We lose a lot of friendships in our lives, but what we don’t lose, if we’re lucky, is our sister.
Sure, we can have the same fights, but there is this understanding of hey, I’m still here even if I can’t stand you, even if you annoy every ounce of being inside of me, I still love you and I have your back. Sisters are this gargantuan gift, and one we really are able to see as a present in the present of adulthood. Having a sister now as an adult is a whole new level of appreciation. A phone call when we jam a whole philosophical life into an hour-and-a-half conversation late at night, or random text of encouragement followed by an inside joke about our dad.
It’s this bond, it’s this love, and at any given moment, I know my sister will be there, and I’m there for her, too. I will never lose that connection. I wondered if this would be tested when my sister got married.

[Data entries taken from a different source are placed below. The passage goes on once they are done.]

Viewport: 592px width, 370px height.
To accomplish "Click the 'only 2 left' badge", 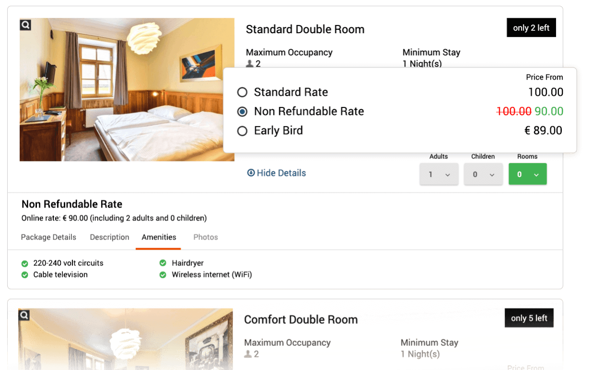I will (x=531, y=28).
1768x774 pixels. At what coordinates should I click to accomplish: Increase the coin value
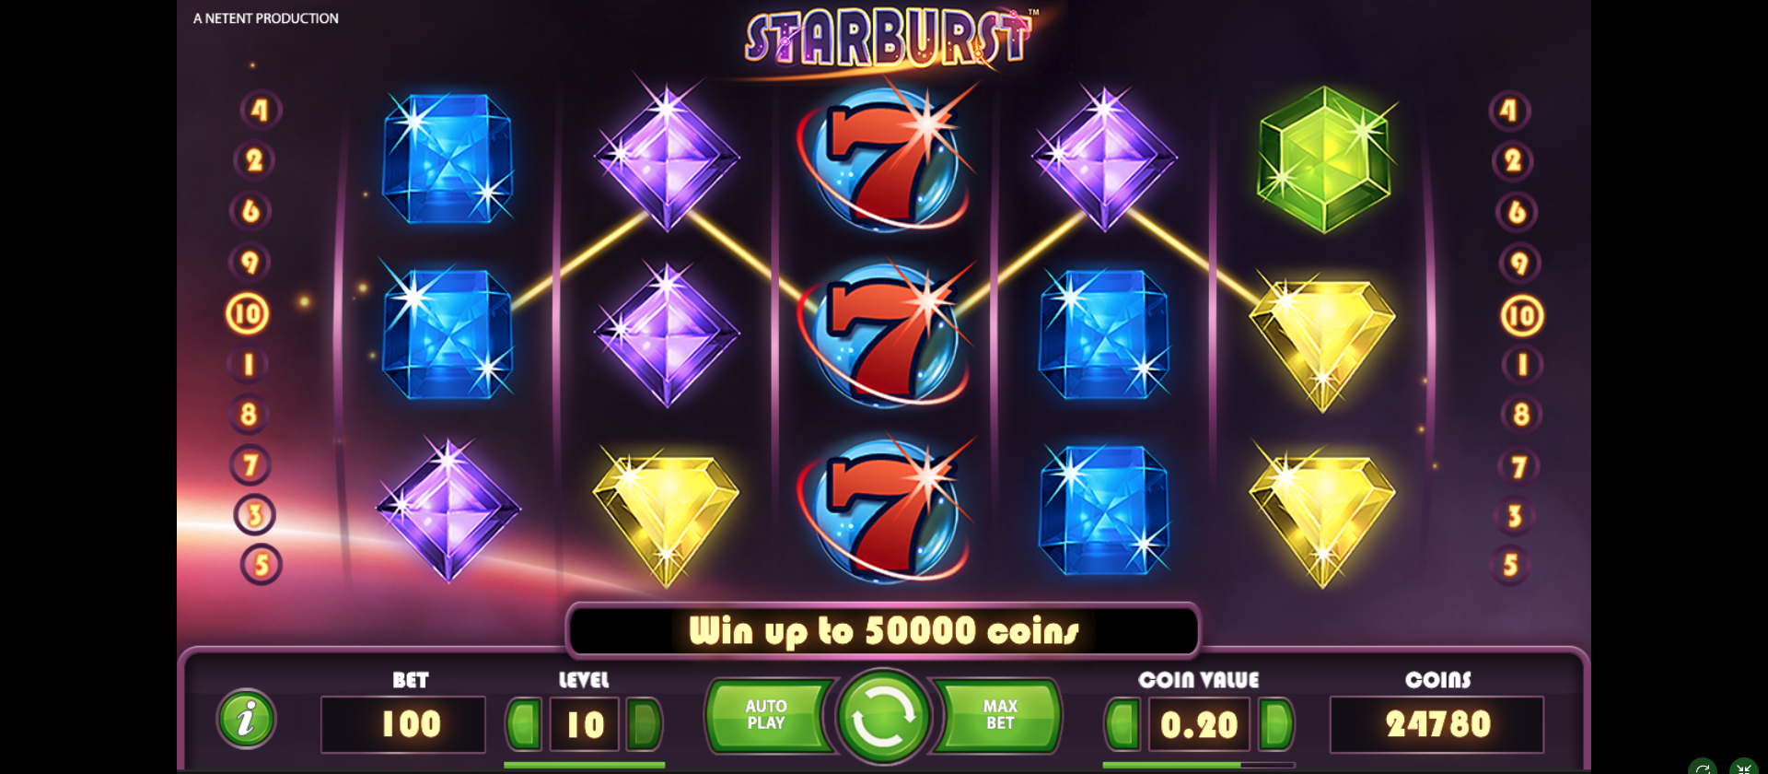(1275, 723)
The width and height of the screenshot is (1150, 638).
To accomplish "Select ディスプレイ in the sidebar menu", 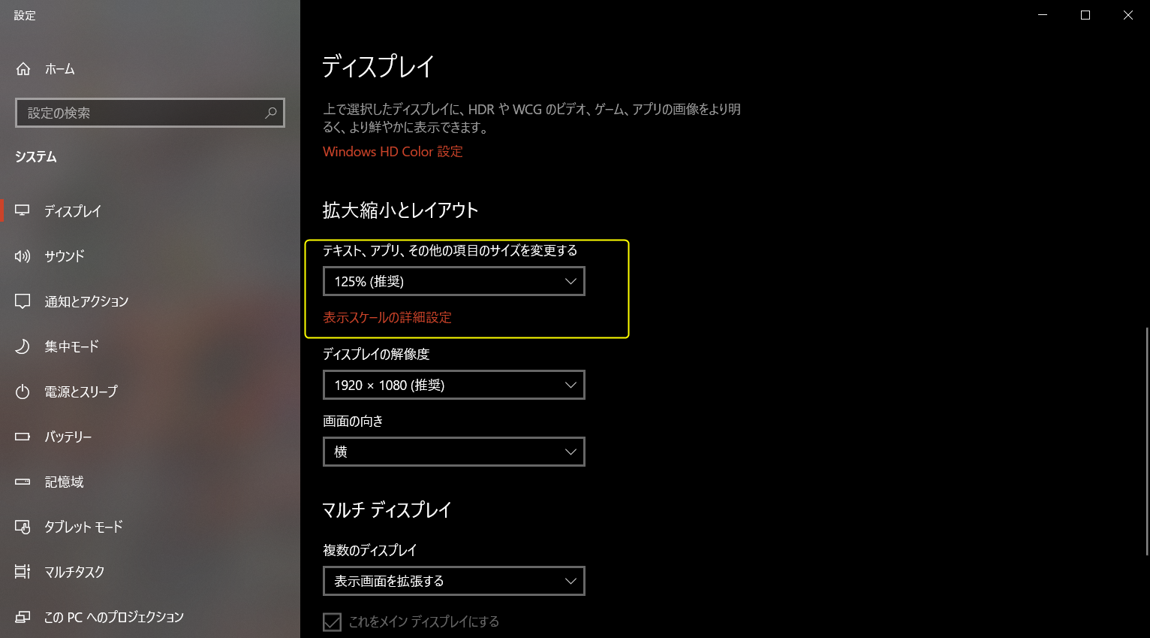I will 72,211.
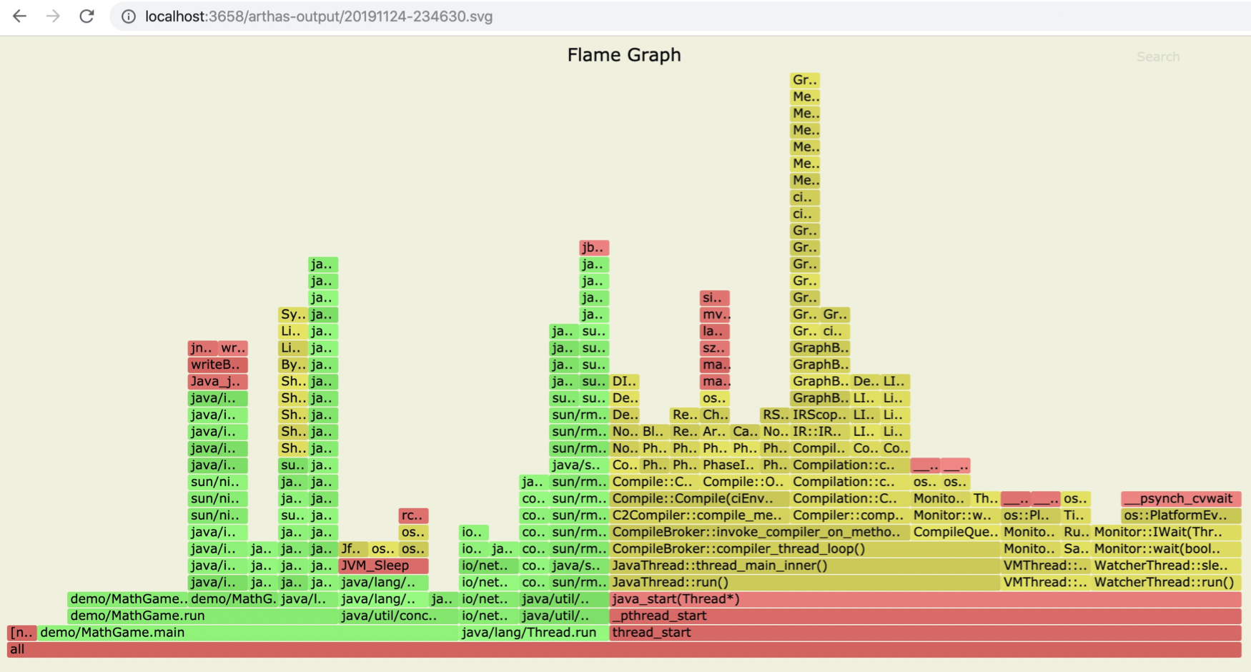The image size is (1251, 672).
Task: Click the browser back arrow
Action: (x=19, y=16)
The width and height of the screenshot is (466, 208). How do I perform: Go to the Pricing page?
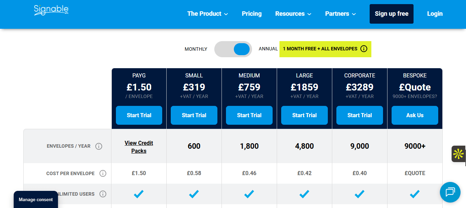252,14
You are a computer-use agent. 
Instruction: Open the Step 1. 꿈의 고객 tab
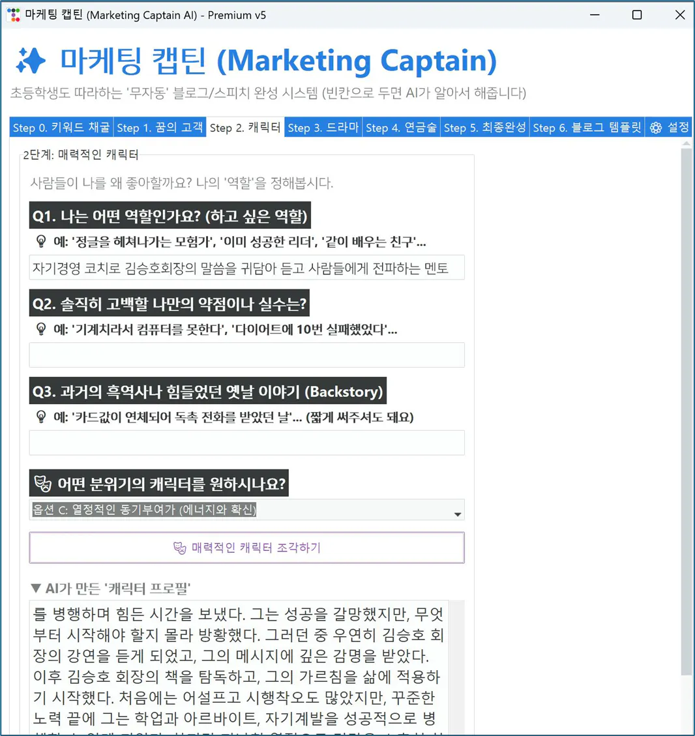coord(159,127)
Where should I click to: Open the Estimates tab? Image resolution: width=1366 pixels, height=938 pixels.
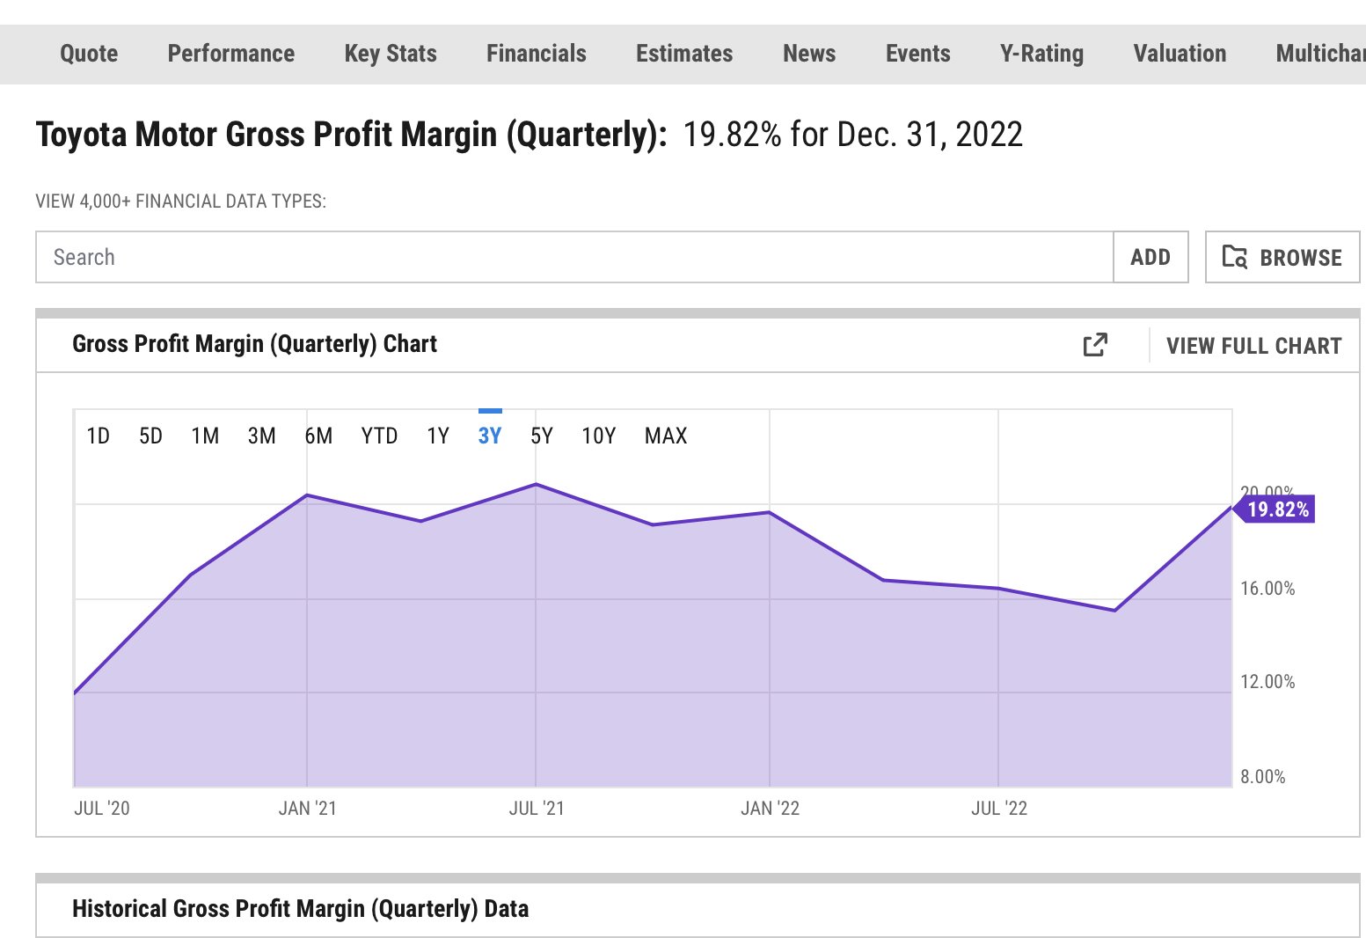click(684, 54)
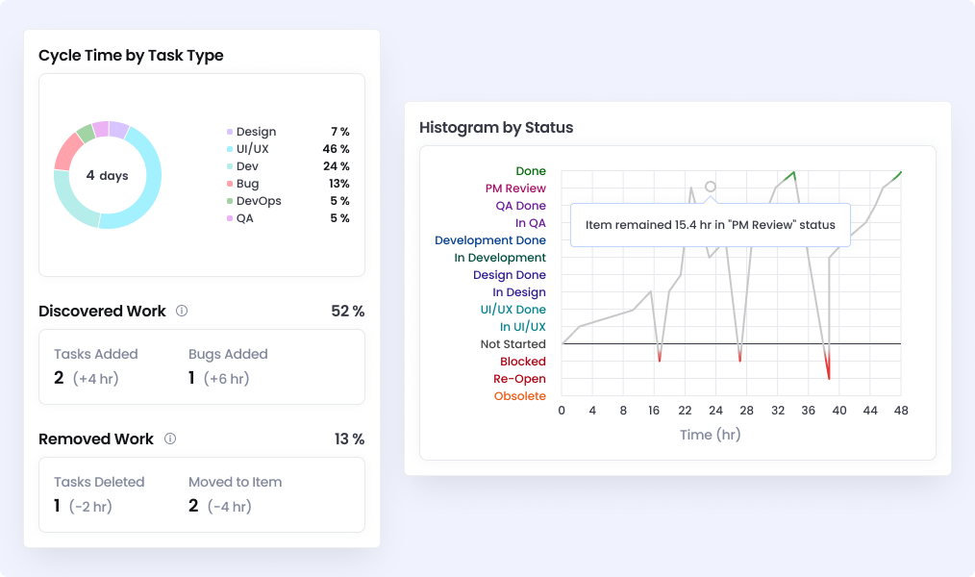Click the Blocked status label
Screen dimensions: 975x577
523,362
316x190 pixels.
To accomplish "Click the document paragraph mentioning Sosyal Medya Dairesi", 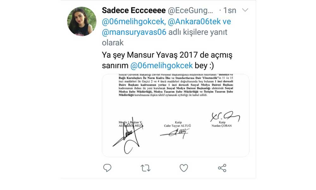I will (175, 88).
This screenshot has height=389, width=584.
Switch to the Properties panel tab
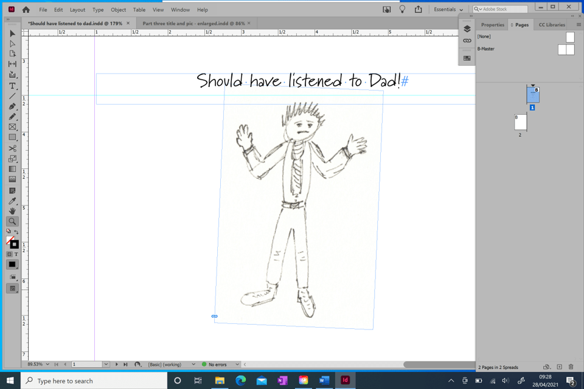(x=493, y=25)
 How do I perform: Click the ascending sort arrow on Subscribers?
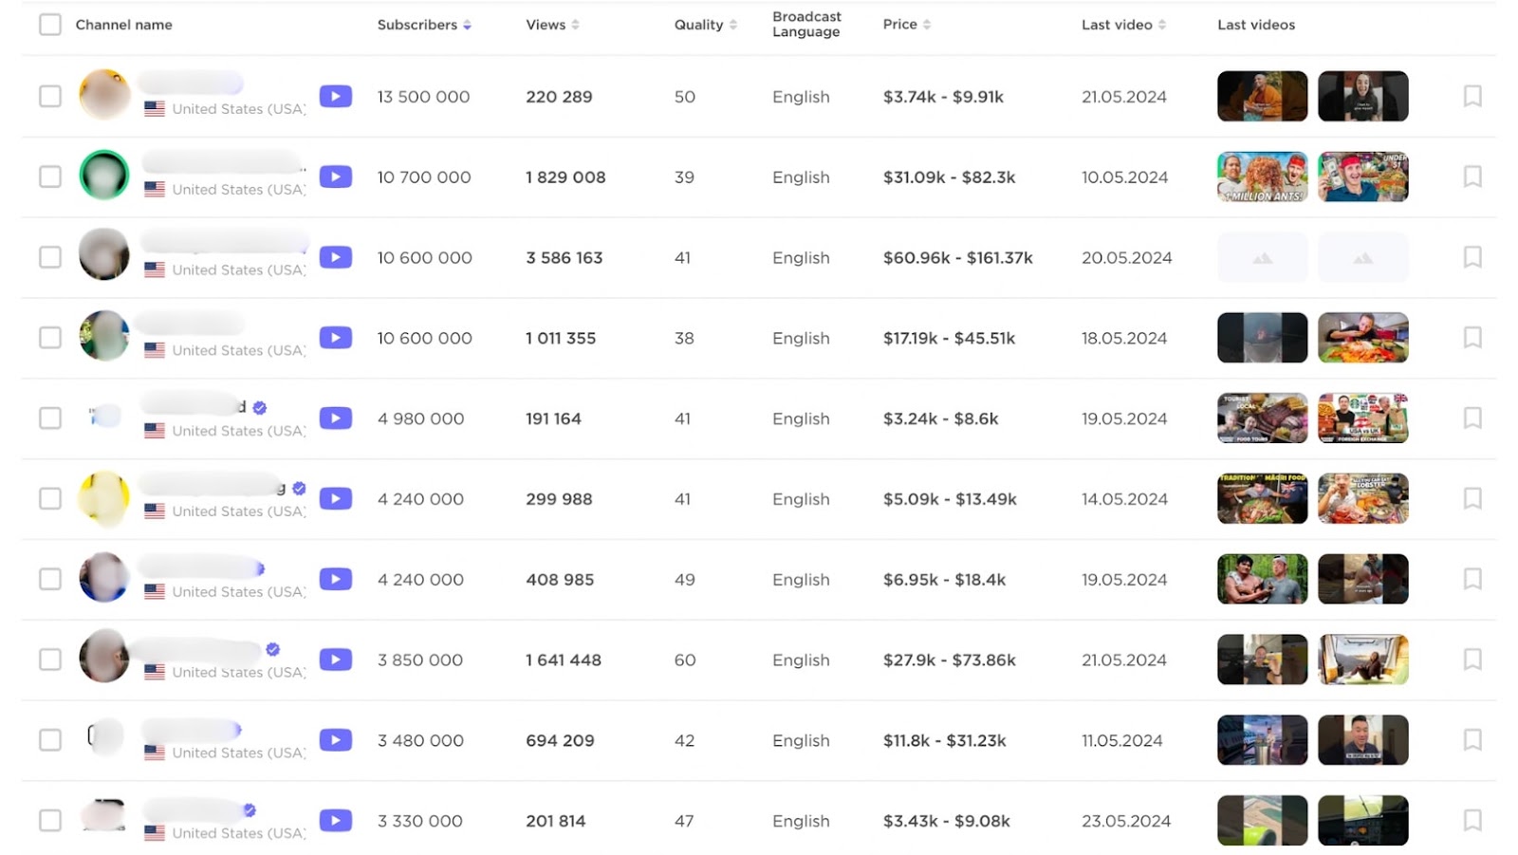[x=467, y=22]
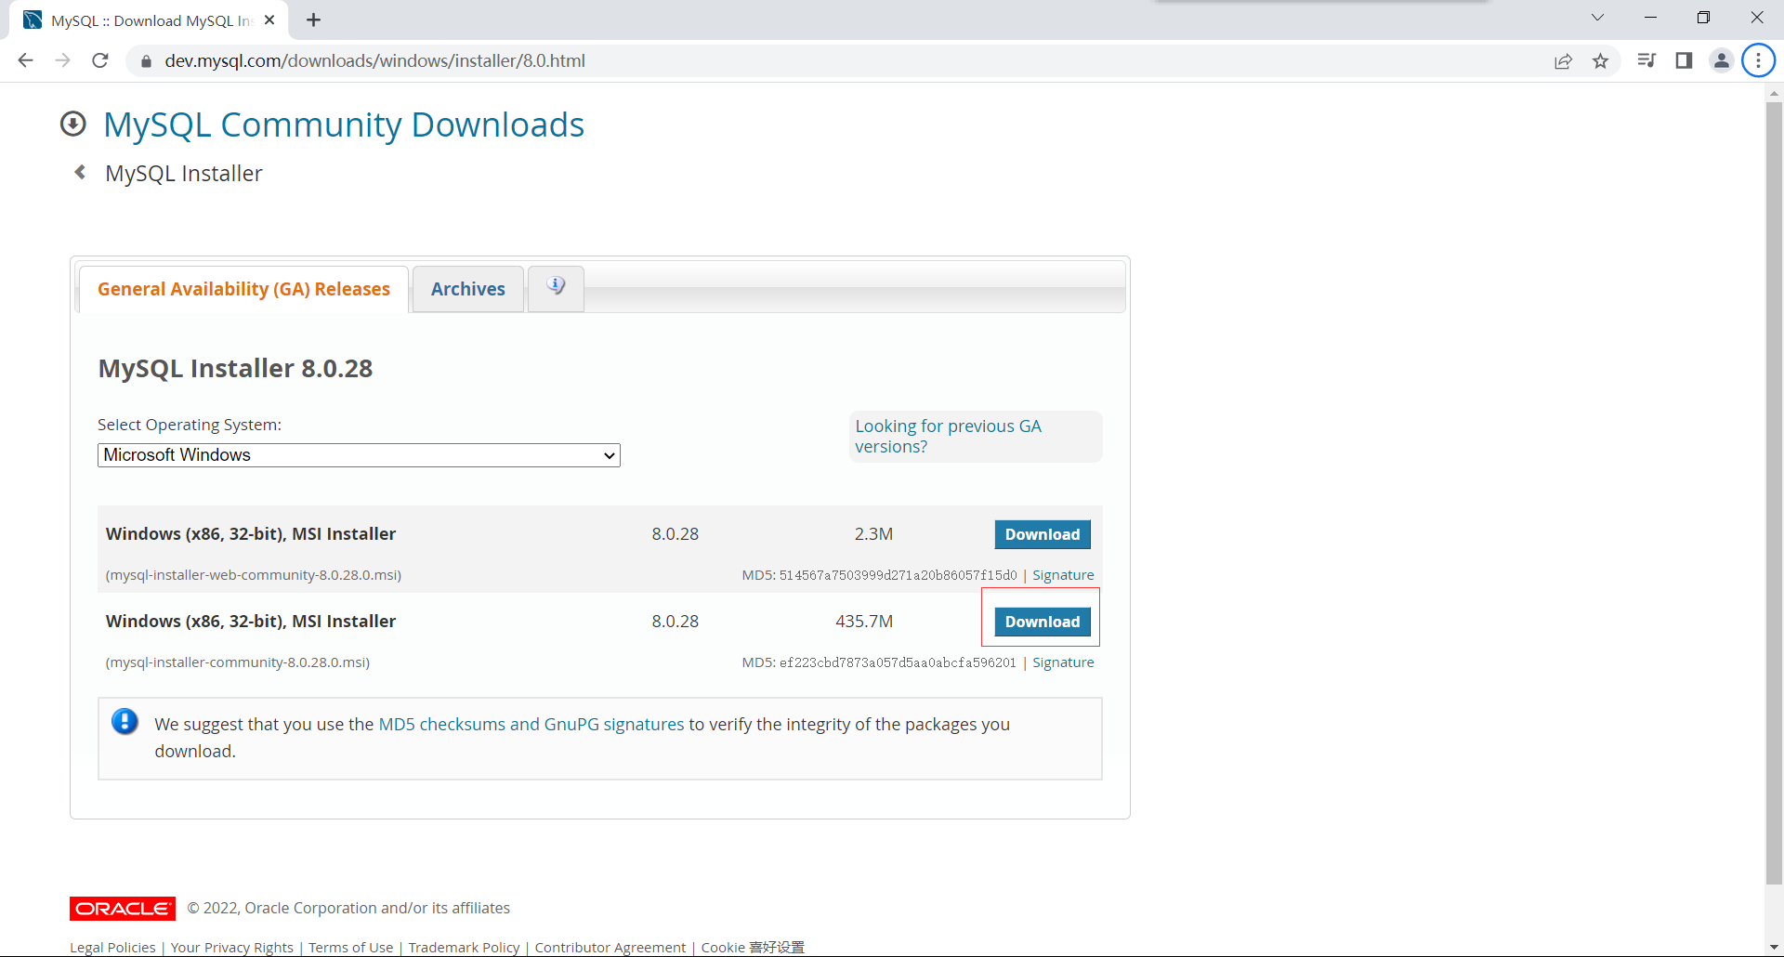This screenshot has width=1784, height=957.
Task: Bookmark this page with the star icon
Action: (x=1600, y=60)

All the festivities for the wedding made us closer, we laughed until we cried, we dreamt of the day, and I found true joy in the happiness she found by finding her new, life-long best friend.
Now, we just complain about her husband and the way he loads the dishwasher all wrong or the way he couldn’t possible annoy her more with the way he chews or his mess (and then I just remind her of her childhood room and the way we could never see her floor).
It didn’t really feel like I was losing you because after all, she still really needed me and of course I needed her.
Having a married sister wasn’t really that different, it just gave us more material. We grew together, and I was still built-in and she was, too.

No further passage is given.